Ibu tak pernah membelikan jajanan dan tak memberikan ayah. Jadi, lelaki ini
ideal. Ia akan jadi ayah yang suka membelikan jajanan.
Ia
sering memintaku duduk di pangkuannya. Sambil bercerita tentang rumahnya di
kota lain yang punya kolam ikan koi, tangannya akan membelai pahaku. Aku suka
geli dan menyuruhnya berhenti. Tapi ia tak peduli. Ibu juga tak peduli. Ibu
malah senang karena ada yang menjagaku di rumah jika ia menghabiskan waktu dan
uangnya di mal.
Di hari
perempuan tua itu datang, ibu meninggalkanku dengan laki-laki itu.
Dari
udara yang tipis perempuan tua itu menjelmakan burung-burung hitam. Tujuh ekor
banyaknya. Mereka berjajar dengan gelisah di bubungan rumahnya. Menanti.
Mengancam. Lalu, dengan satu isyarat tangan, gagak-gagak itu menyerbu bola
mataku, mematuk-matukinya tanpa ampun.
”Tutup
matamu. Kamu tak akan merasa sakit.” Lelaki itu berbohong. Aku merasakan nyeri
yang luar biasa di bawah sana. Dan tetap nyeri walau mataku telah terpejam. Aku
menjerit. Lelaki itu membenturkan kepalaku ke tembok. Aku menjerit lagi. Ia
membenturkan kepalaku lagi. Lagi. Lagi. Aku nyaris pingsan karena sakit yang
tak tertahan. Dan rasa mual yang bergulung-gulung. Sesuatu tiba-tiba meledak
dalam duburku. Cengkeraman lelaki itu seketika melemah. Ia mencampakkanku di
lantai. Isi perutku tumpah saat itu juga.
Entah
berapa lama aku tak sadar. Ketika mataku terbuka, burung-burung hitam telah
pergi. Perempuan tua itu berdiri diam, mengamatiku berkubang dalam muntahku
sendiri.
***
Di
depan pintu itu, ia berdiri dengan senyum yang harum. ”Aku berharap kamu cukup
lapar.” Ben menjawab bahwa dia sudah tak makan tiga hari. Aku terbahak. ”Aku
bahkan bisa makan daging mentah,” lanjutnya, sambil mengerling nakal. Ia mulai
genit. Meski begitu, aku merasa sedikit tersanjung. Telingaku tiba-tiba
berdenging. Perempuan tua itu menggeserkan ujung tongkatnya yang tajam ke
dinding kepalaku.
Ben
masuk tanpa kusilahkan. Dengan santai ia melepas sepatu dan melempar tubuhnya
ke sofa. Seketika ia melesak. Busa sofa tua itu memang terlalu empuk.
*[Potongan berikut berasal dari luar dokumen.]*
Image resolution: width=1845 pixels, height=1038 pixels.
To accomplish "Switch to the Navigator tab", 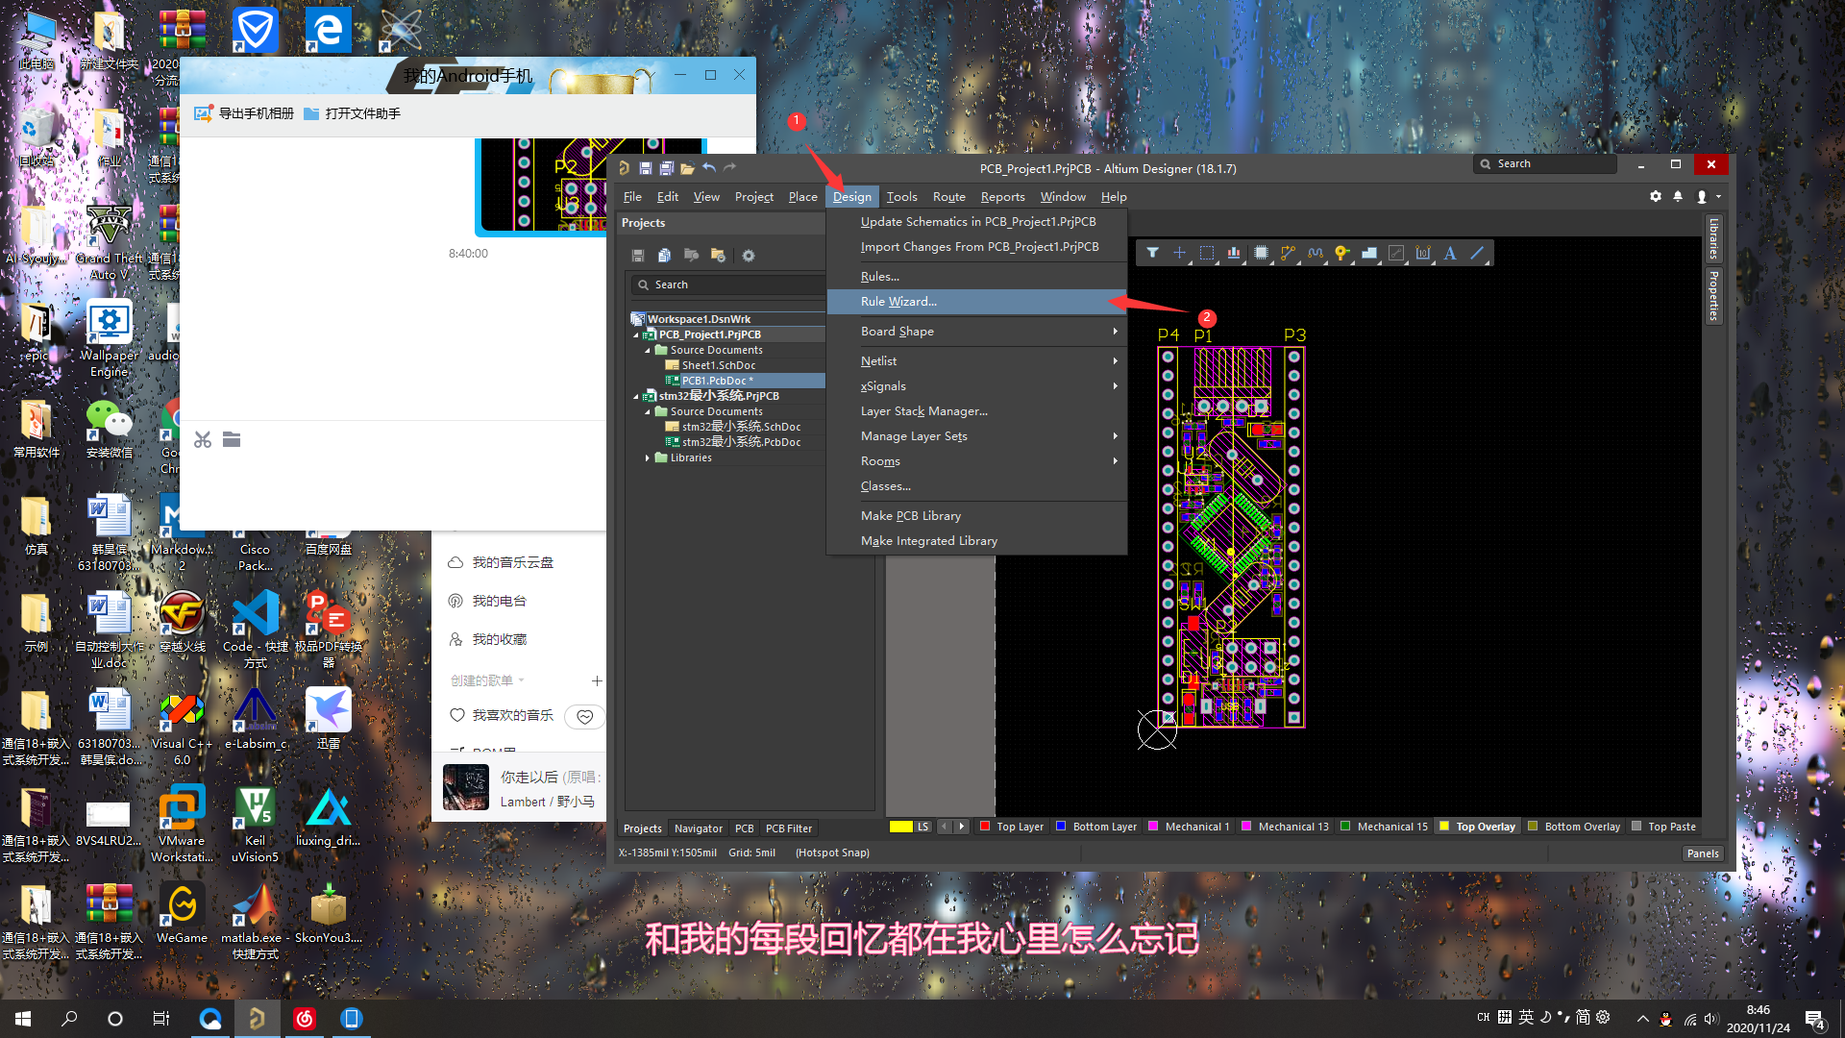I will coord(699,828).
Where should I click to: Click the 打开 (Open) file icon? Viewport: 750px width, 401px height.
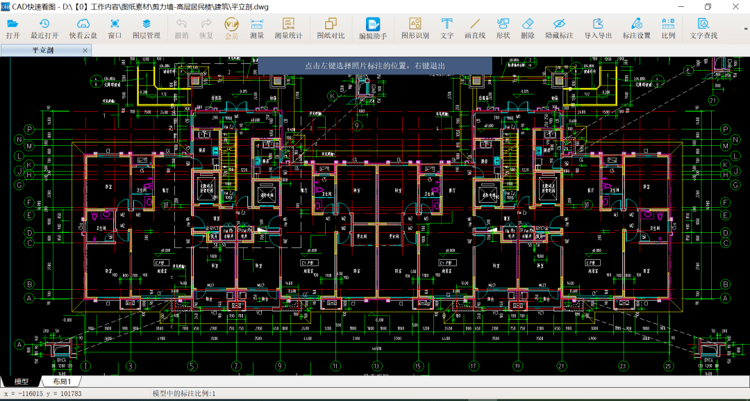[13, 28]
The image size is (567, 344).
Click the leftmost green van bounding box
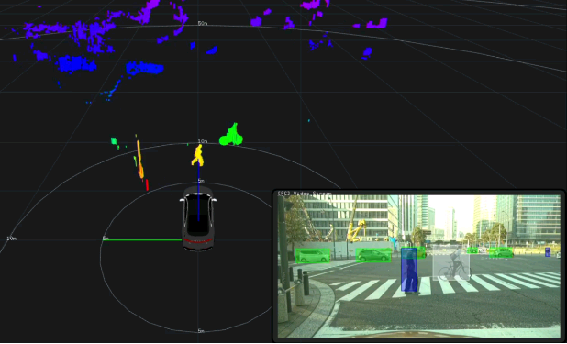pos(313,255)
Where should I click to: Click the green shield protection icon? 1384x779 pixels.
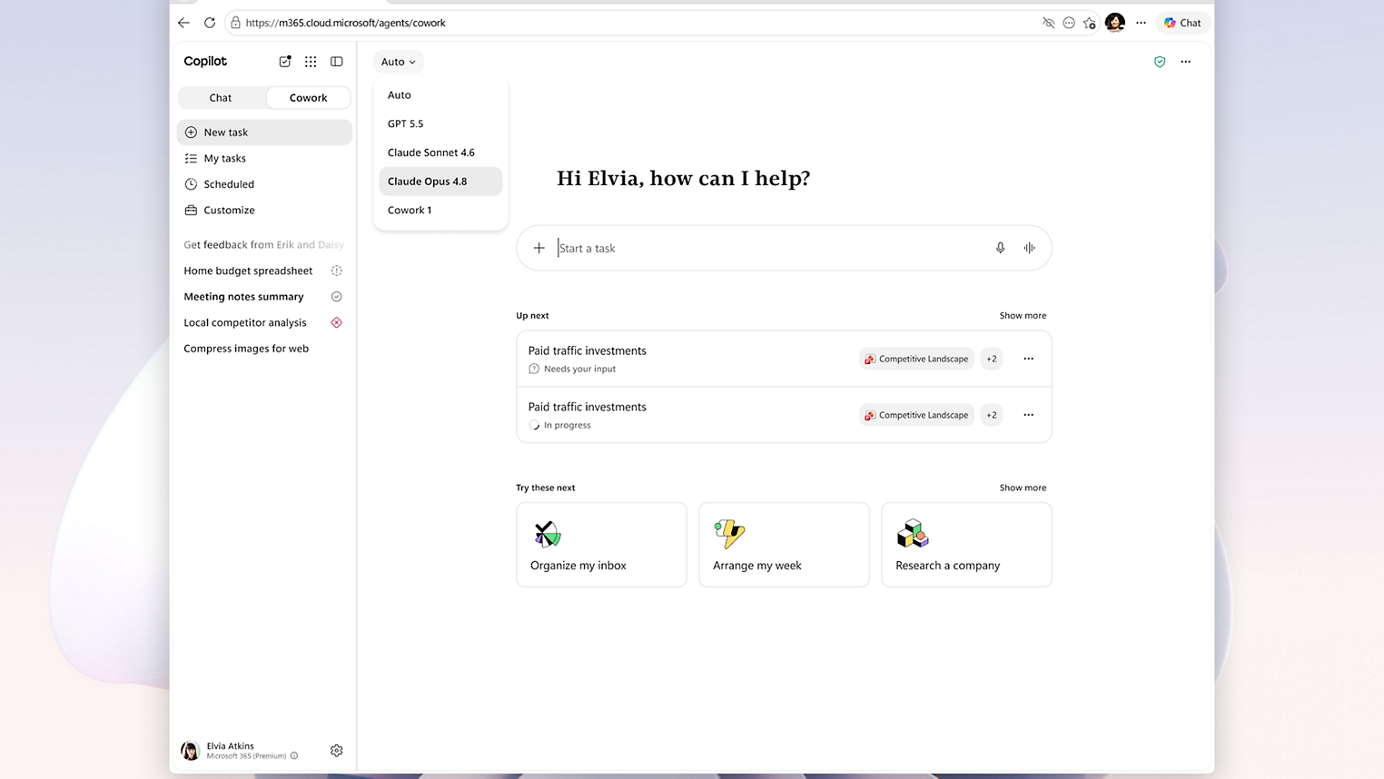(x=1160, y=62)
”Apartemenmu nyaman,” pujinya. Matanya menjelajahi studioku yang cuma 42 meter
persegi. Dari tempat dia duduk, semua bisa terlihat. Tak sampai lima menit ia
selesai memindai semuanya: pintu masuk, dapur kecil, ruang makan kecil, ruang
kerja kecil di samping jendela, sofa bed, dan kamar mandi mungil yang cuma
ditutupi korden.
Aku
menawarinya minum. Ia menolak halus. Matanya tajam menatapku. Jantungku
langsung berdebar gila. Agak gugup, aku kembali ke dapur. Sambil pura-pura
mencuci tangan yang tak kotor, aku menenangkan diri. ”Aku membuat greek salad
dan fish linguini. Kita makan?”
Di atas
meja sudah kusiapkan dua piring, dua set sendok, garpu, dan pisau, dua gelas
air putih, dua gelas kosong untuk anggur nanti. Semuanya tertata rapi. Ben
berdiri menghampiri. Aku menarik kursi, bersiap untuk duduk. Tapi Ben menarik
tanganku, menghela tubuhku mendekatinya. ”Kita langsung ke acara utama saja,”
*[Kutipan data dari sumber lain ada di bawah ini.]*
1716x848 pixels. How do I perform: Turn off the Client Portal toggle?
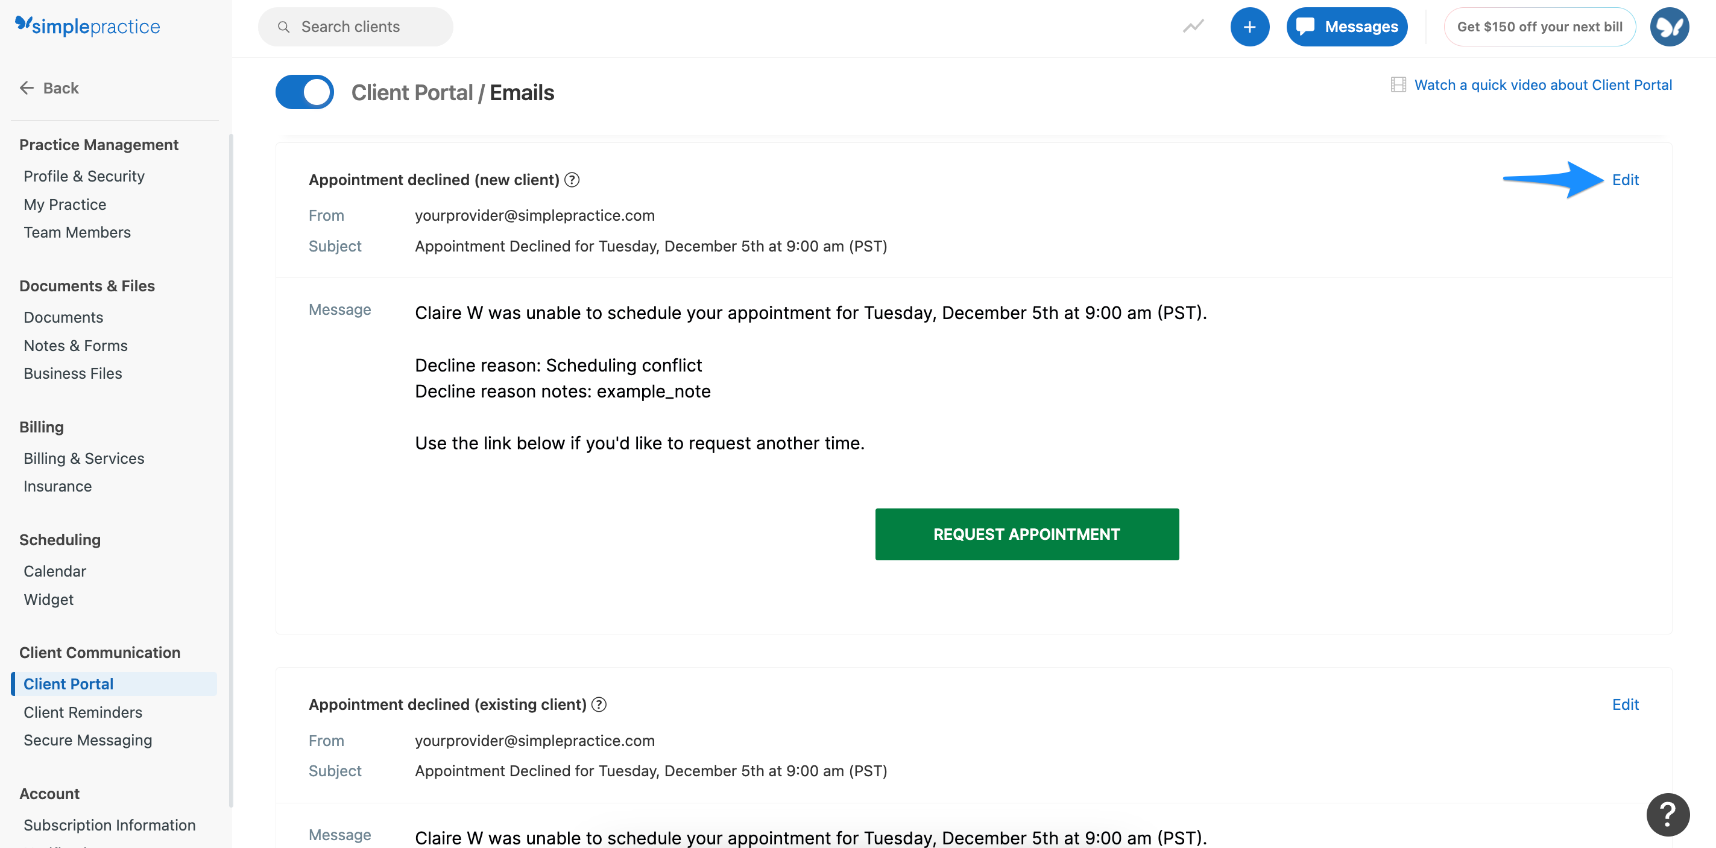point(304,92)
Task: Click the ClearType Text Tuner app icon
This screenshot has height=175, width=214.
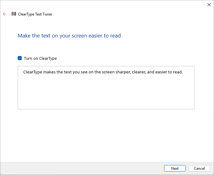Action: [14, 14]
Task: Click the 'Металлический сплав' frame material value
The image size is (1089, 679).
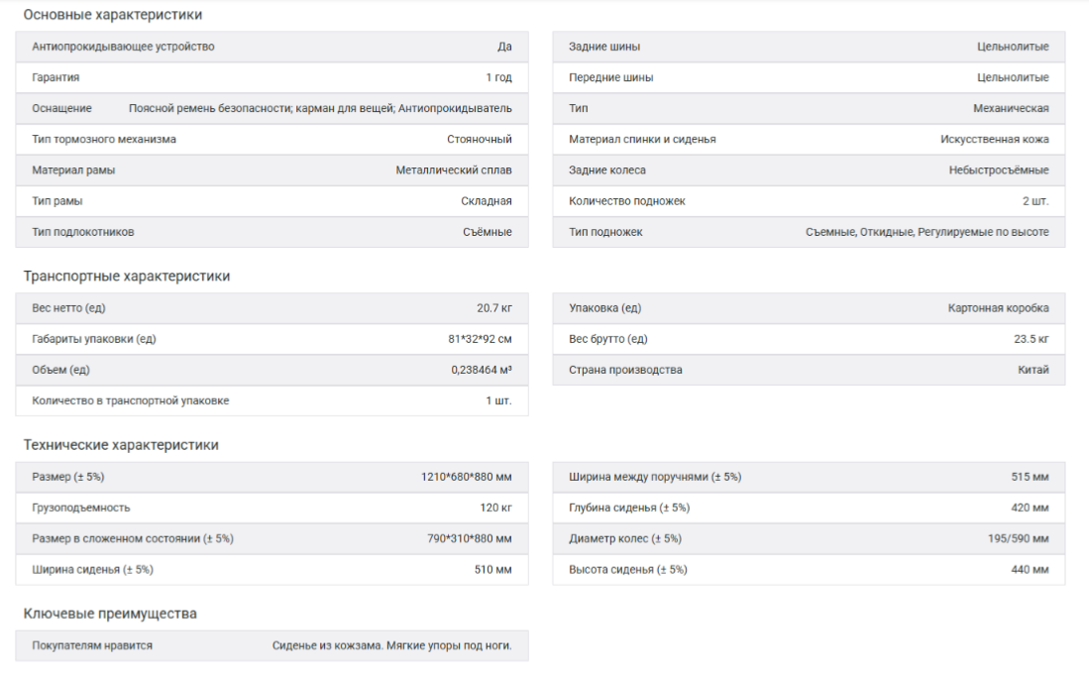Action: pyautogui.click(x=454, y=170)
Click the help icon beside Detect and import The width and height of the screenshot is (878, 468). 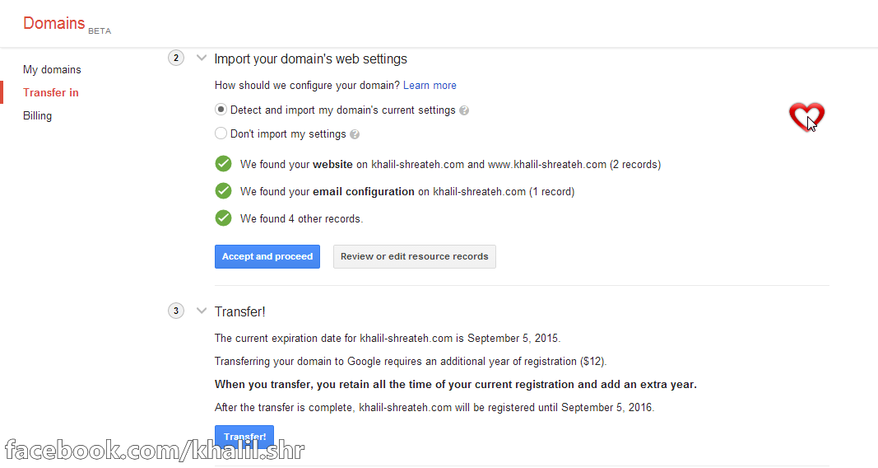click(464, 110)
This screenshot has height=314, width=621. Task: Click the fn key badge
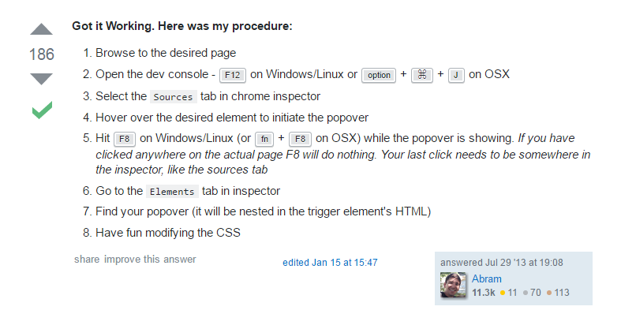[x=264, y=139]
ujarnya dengan bibir yang hanya berjarak satu senti dari bibirku.
***
Ibu
bilang, anak laki-laki tidak boleh cengeng. Ia tetap pergi meski aku
merengek-rengek memintanya tinggal. Saat itu, aku benar-benar membencinya.
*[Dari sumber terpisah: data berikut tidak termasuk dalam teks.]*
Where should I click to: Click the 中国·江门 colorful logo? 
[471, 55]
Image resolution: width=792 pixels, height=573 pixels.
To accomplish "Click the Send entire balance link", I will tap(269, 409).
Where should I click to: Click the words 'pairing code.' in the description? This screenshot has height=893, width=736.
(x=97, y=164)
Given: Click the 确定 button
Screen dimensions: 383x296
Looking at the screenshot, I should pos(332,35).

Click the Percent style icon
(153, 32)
Laki-laki itu bilang, aku tak boleh bercerita pada ibu, atau ia akan
benar-benar menyakitiku. Di balik pintu aku berdiri kaku dengan bibir terkatup
rapat dan tinju terkepal erat, lalu mulai berhitung.
Satu,
dua, tiga. Laki-laki itu menggandengku ke kamar. Empat, lima, enam. Laki-laki
itu melucuti celanaku. Tujuh, delapan, sembilan. Ia menelungkupkanku di tempat
tidur. Tangannya mulai menggerayangi pantatku yang terbuka. Aku menutup mata
erat-erat. Di hitungan kesepuluh, pintu rumah perempuan tua itu terbanting
terbuka. Mukanya marah. Sebelas, dua belas. Lelaki itu menindih tubuhku.
Napasnya mulai terengah.
Tiga
belas. Perempuan tua itu berteriak garang. Dari mulutnya keluar kata-kata
paling kotor yang pernah kudengar. Laki-laki itu terjengkang kaget. Dengan
sigap perempuan tua itu meraih lampu baca di samping tempat tidur. Sepenuh
tenaga, dihantamkannya kaki lampu itu ke kepala laki-laki. Besi beradu tulang.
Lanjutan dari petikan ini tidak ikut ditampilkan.